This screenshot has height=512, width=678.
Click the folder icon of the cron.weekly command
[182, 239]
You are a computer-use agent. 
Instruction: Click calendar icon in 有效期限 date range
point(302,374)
◆ ◆ ◆ ◆
=== Work order ===
Copy exactly the line containing "Instruction: Click calendar" and each line after it through the end of the records above.

=== Task output ===
Instruction: Click calendar icon in 有效期限 date range
point(302,374)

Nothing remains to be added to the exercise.